Karlsruher Grundsatzurteil zum Verhältnis von Religionsgruppen und Staat
KARLSRUHE (kwi). Die Chancen der Zeugen Jehovas, einen Status wie Kirchen zu erlangen, sind gestiegen: Vor dem Bundesverfassungsgericht haben sie gestern einen Etappensieg errungen.

Die Verfassungsrichter legten dabei erstmals Maßstäbe für die Anerkennung von Religionsgemeinschaften als Körperschaften öffentlichen Rechts fest, die auch beispielsweise für islamische Gruppen gelten.

Den ersehnten Status haben die Zeugen Jehovas jedoch noch nicht in der Tasche. Das Verfassungsgericht hat lediglich ein Urteil des Bundesverwaltungsgerichts aus dem Jahr 1997 aufgehoben, den Fall zur nochmaligen Prüfung jedoch dorthin zurückverwiesen. Laut Verfassungsgericht bietet die Religionsgemeinschaft der Zeugen Jehovas die "Gewähr der Dauer", auch wenn sie den Weltuntergang voraussagt. Ein Hindernis für die Anerkennung als Körperschaft öffentlichen Rechts sei auch nicht das religiöse Verbot für "Zeugen", an Wahlen teilzunehmen. Sogar die Glaubensaussage, dass jedes politische System und damit auch die deutsche Verfassungsordnung zur "Welt Satans" gehöre, sei allein kein Hindernis. Eine Religionsgemeinschaft dürfe nicht nach ihrem Glauben, sondern nach ihrem Verhalten beurteilt werden. Die Verfassung fordere von religiösen Körperschaften keine "Staatsloyalität".

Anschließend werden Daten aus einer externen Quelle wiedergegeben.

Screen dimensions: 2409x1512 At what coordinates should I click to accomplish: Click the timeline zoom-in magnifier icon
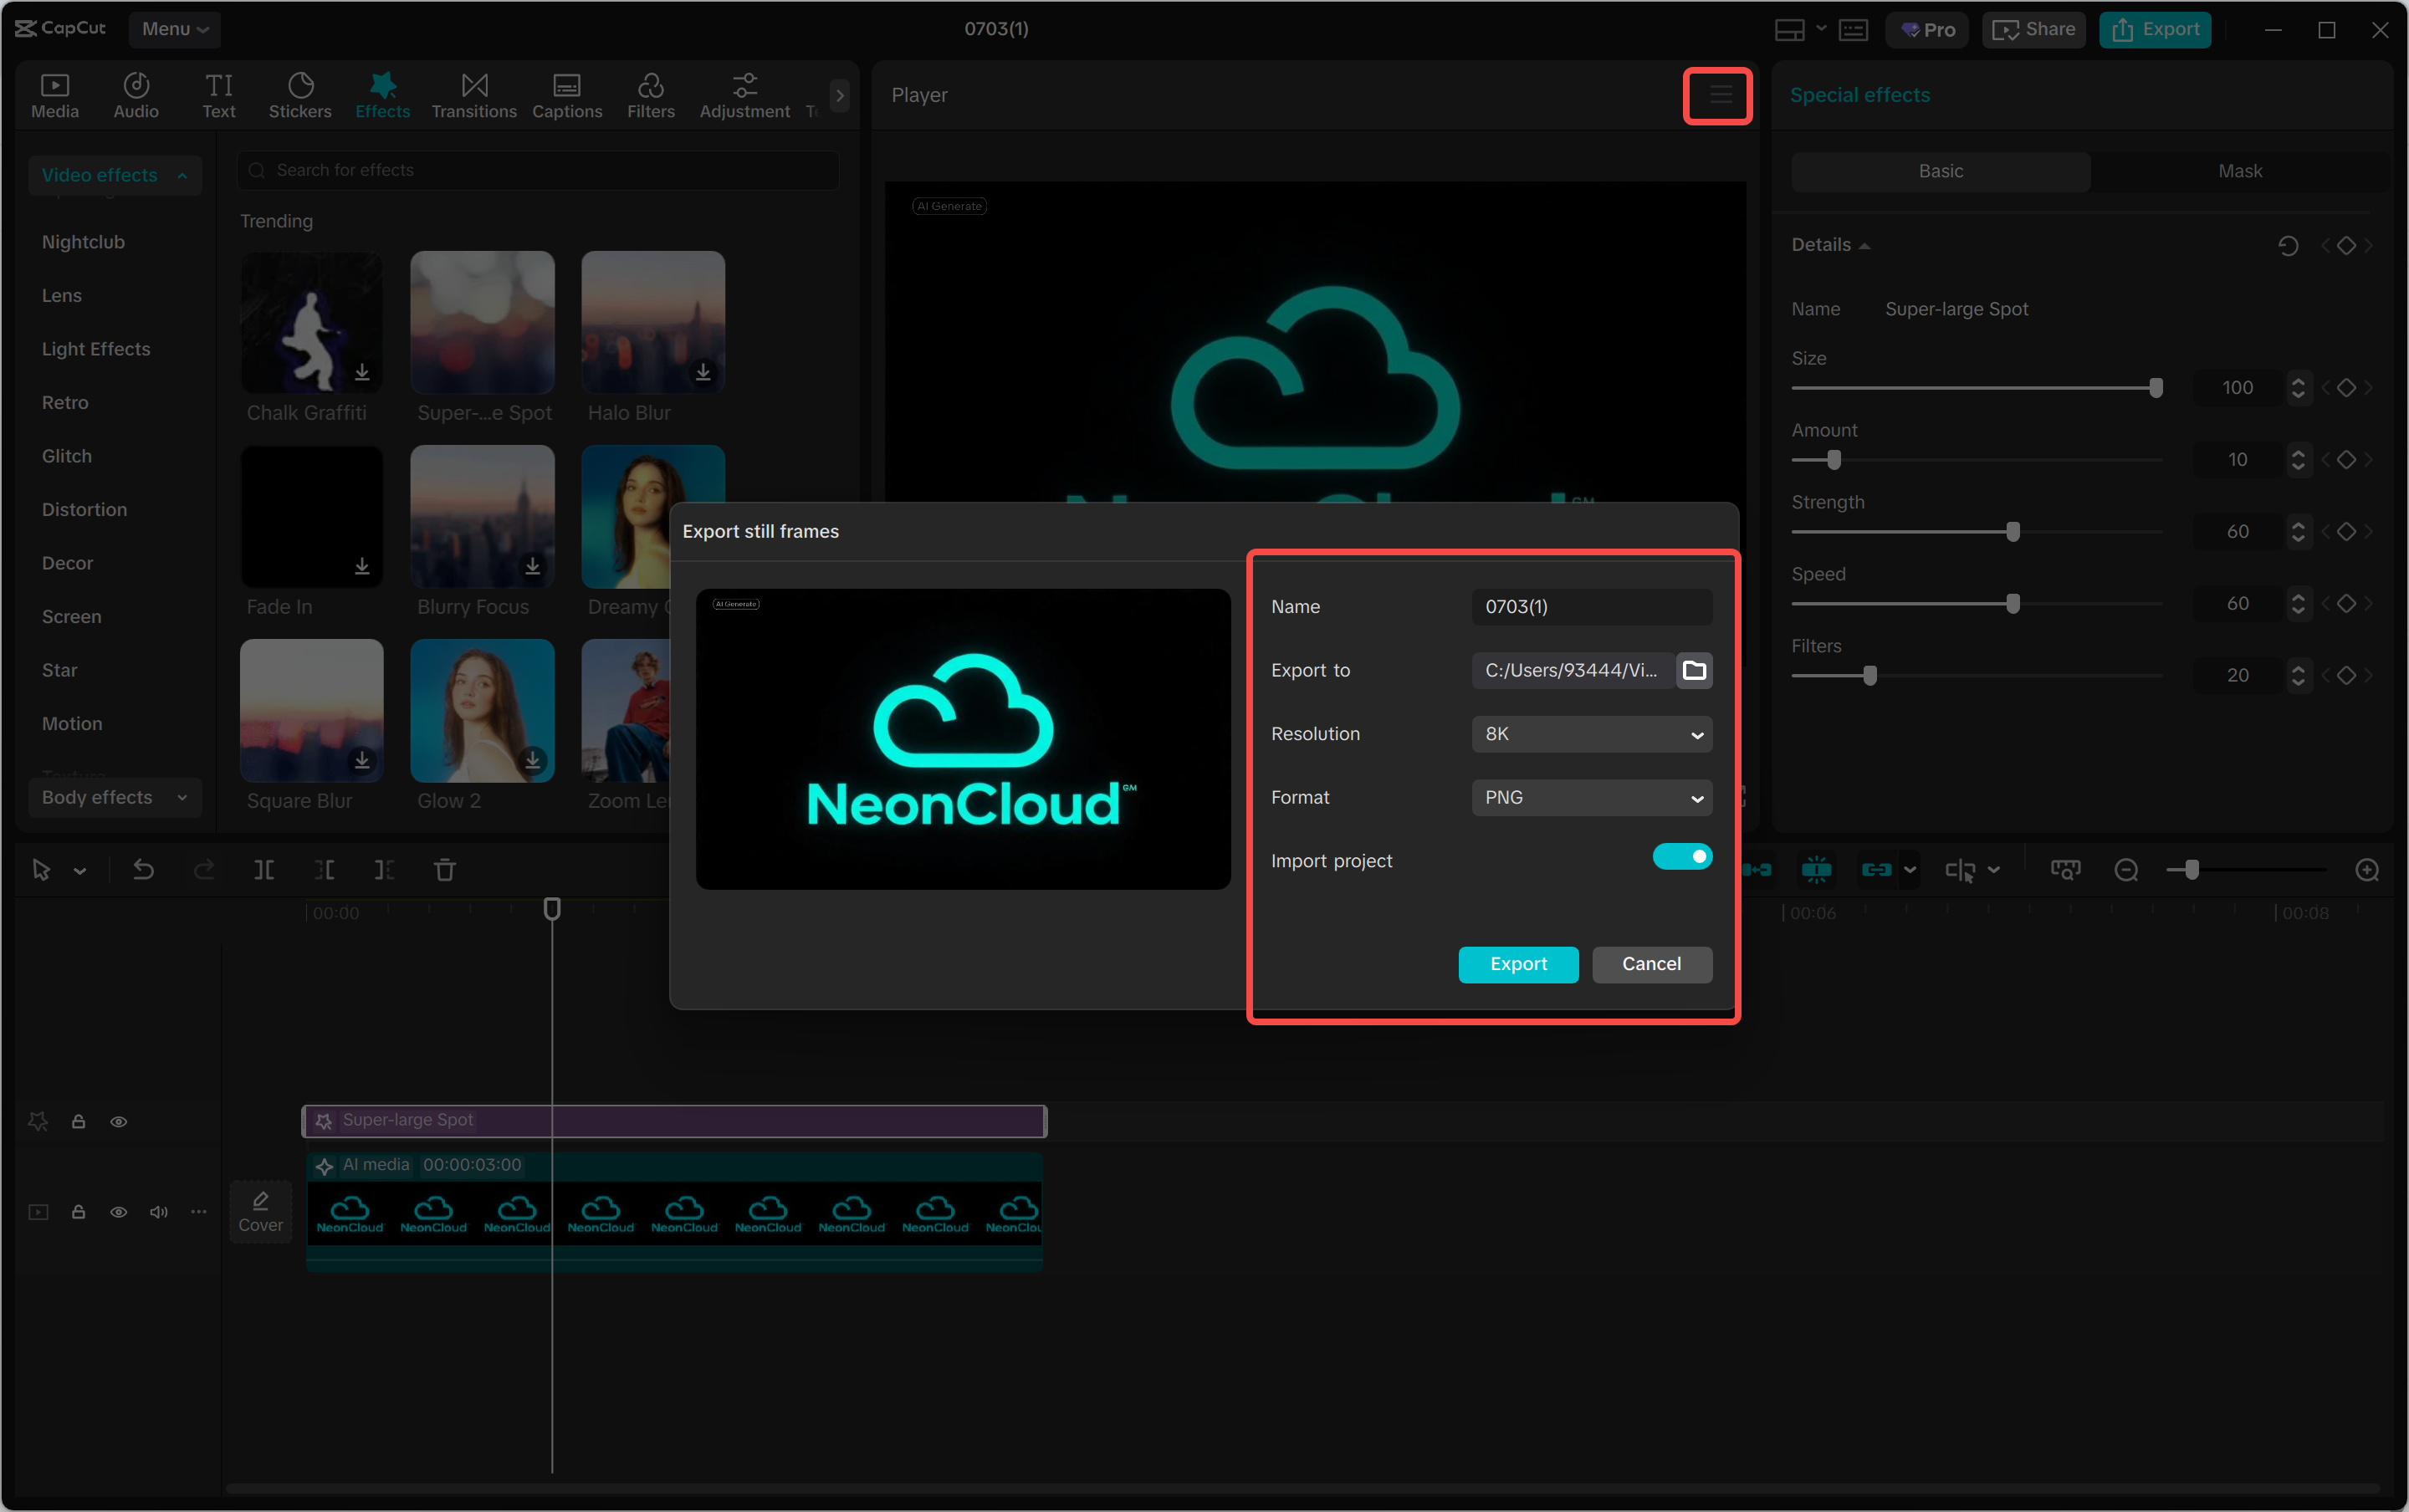(2367, 870)
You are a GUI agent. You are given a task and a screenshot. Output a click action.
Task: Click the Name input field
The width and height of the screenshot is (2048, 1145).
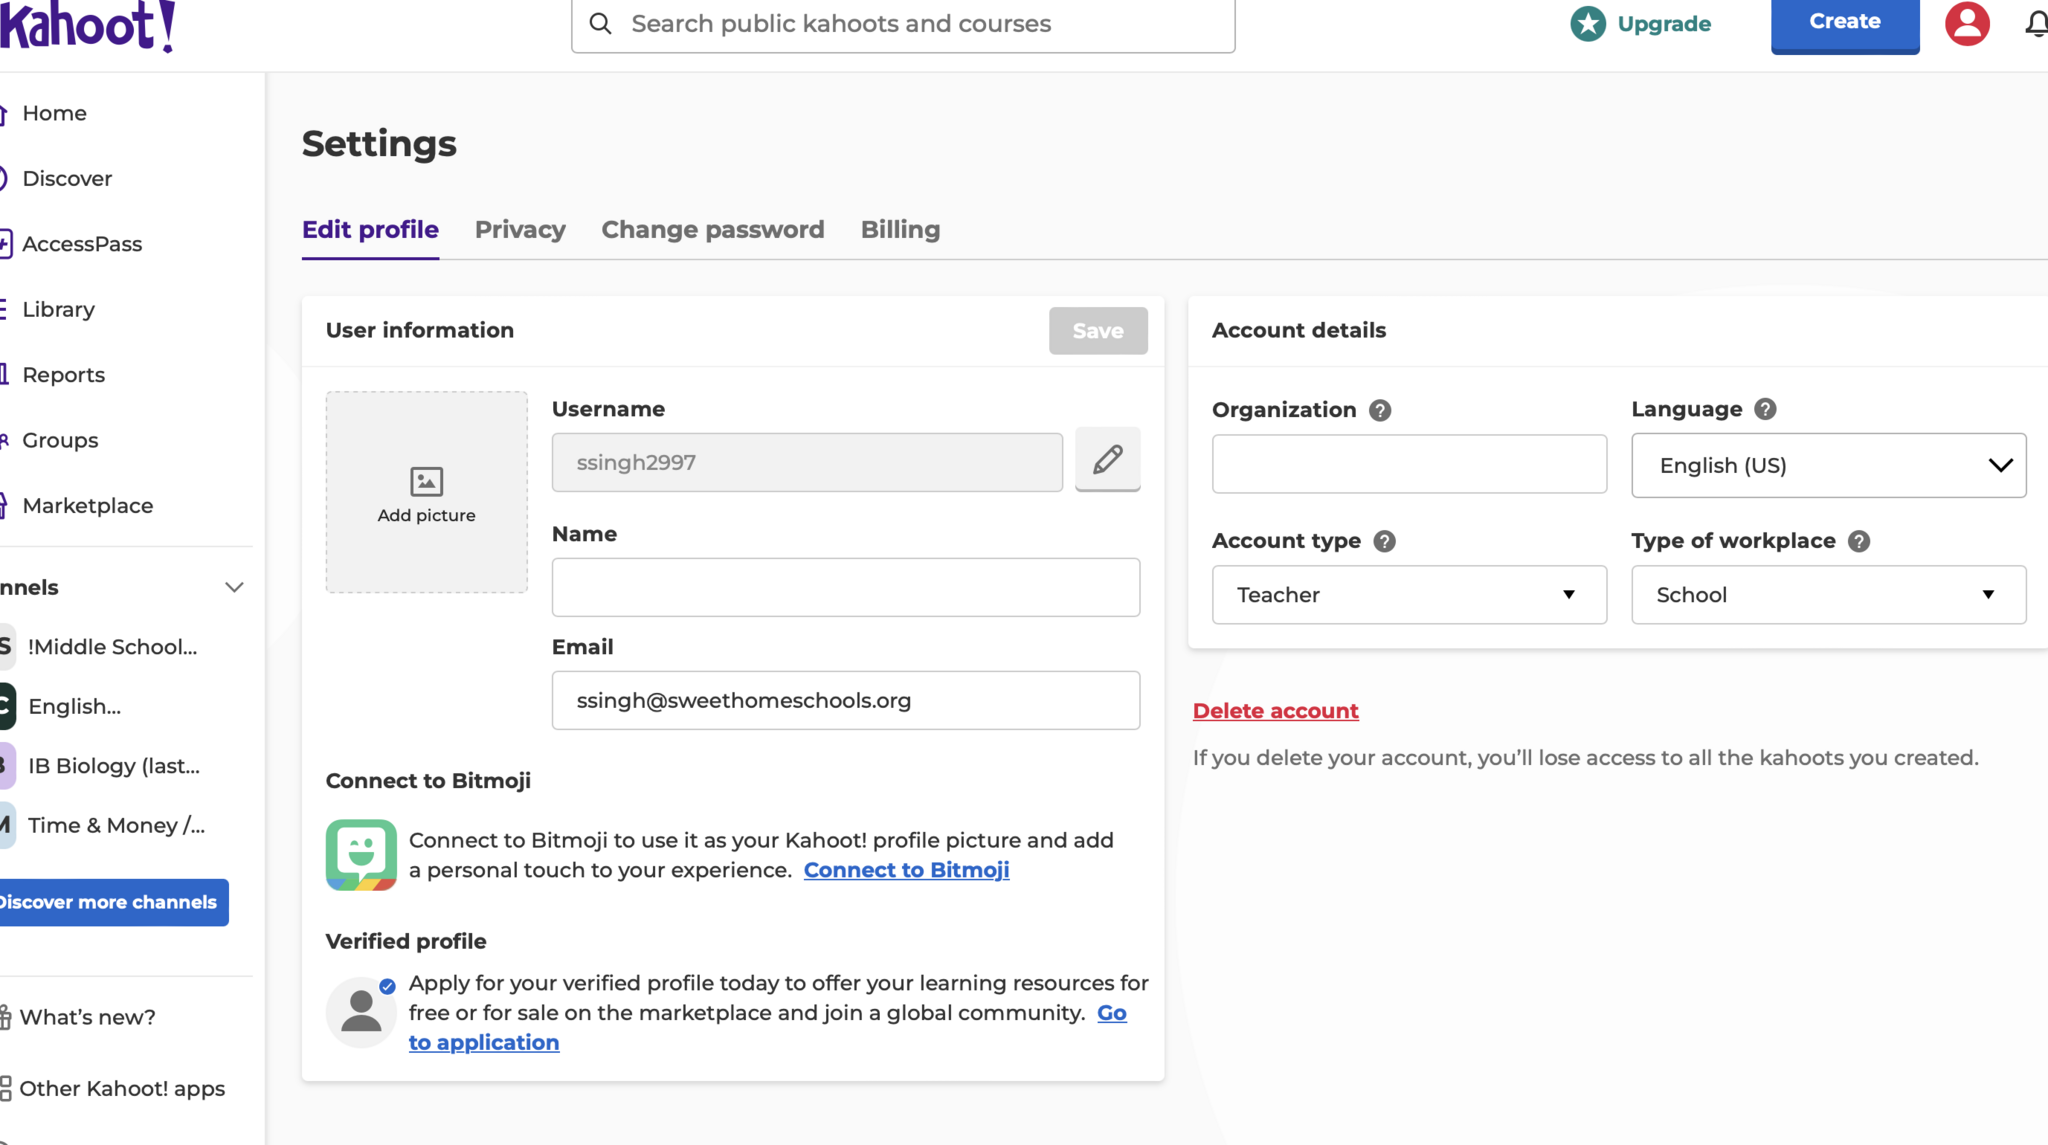pyautogui.click(x=845, y=587)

Allerdings müssen nach dem Richterspruch aus Karlsruhe die Fachgerichte künftig prüfen, ob Religionsgruppen sich rechtstreu verhalten, die Religionsfreiheit Einzelner nicht verletzen und vor allem die Grundrechte Dritter achten. Im Fall der Zeugen Jehovas werden sich die Gerichte mit deren Befürwortung der Prügelstrafe, mit der Ablehnung von Bluttransfusionen und mit der sozialen Ächtung von Aussteigern zu beschäftigen haben.

Der Status als Körperschaft öffentlichen Rechts ist für Religionsgemeinschaften interessant, weil sie damit unter anderem befugt sind, Steuern zu erheben und Stiftungen zu bilden. (Aktenzeichen 2 BvR 1500/97)


Kommentar:

Kein Persilschein

Von Anne-Susann von Ehr - Die Zeugen Jehovas sind einen Schritt weitergekommen, um als Religionsgemeinschaft anerkannt zu werden. Die Karlsruher Richter hoben das Urteil des Bundesverwaltungsgerichts auf, das den Bibelforschern wegen mangelnder "Staatsloyalität" den Status einer "Körperschaft des öffentlichen Rechts" versagt hatte.

Allerdings wurde mit dieser Entscheidung den Zeugen kein Persilschein ausgestellt. Um an den Privilegien des von ihnen als "Welt des Satans" verteufelten Staates zu partizipieren, müssen sie sich einem Grundrechte-Check unterziehen. Denn die staatliche Anerkennung wird jenen verweigert, die Rechtsstaat und Demokratie gefährden - sie wird aber auch Vereinigungen vorenthalten, die Gesundheit und Menschenwürde ihrer Mitglieder beeinträchtigen. Auf diese Feststellung legten die Richter wert. Und da liegt - nimmt man Sektenbeauftragte und Jehova-Aussteiger ernst - bei den Zeugen einiges im Argen.

Mit seinem Urteil hat das Bundesverfassungsgericht die Trennung von Kirche und Staat, die seit 80 Jahren in der Verfassung steht, bekräftigt und das Recht auf Religionsfreiheit unterstrichen. Angesichts der vielfältigen Formen der Religionsgemeinschaften war eine Klärung überfällig, wie nahe religiöse Vereinigungen dem Staat sein müssen, um von ihm anerkannt zu werden. In den Startlöchern stehen islamische Glaubensgruppen. Doch fundamentalistischen Eiferern hat Karlsruhe einen Riegel vorgeschoben: Wer einen islamischen Gottesstaat anstrebt, verlässt den Boden der deutschen Verfassung. Hier Ängste zu schüren, ist also überflüssig.

Die Zeugen Jehovas haben ein Etappenziel erreicht. Nun folgt ein Grundrechte-Check. Hier liegt einiges im Argen.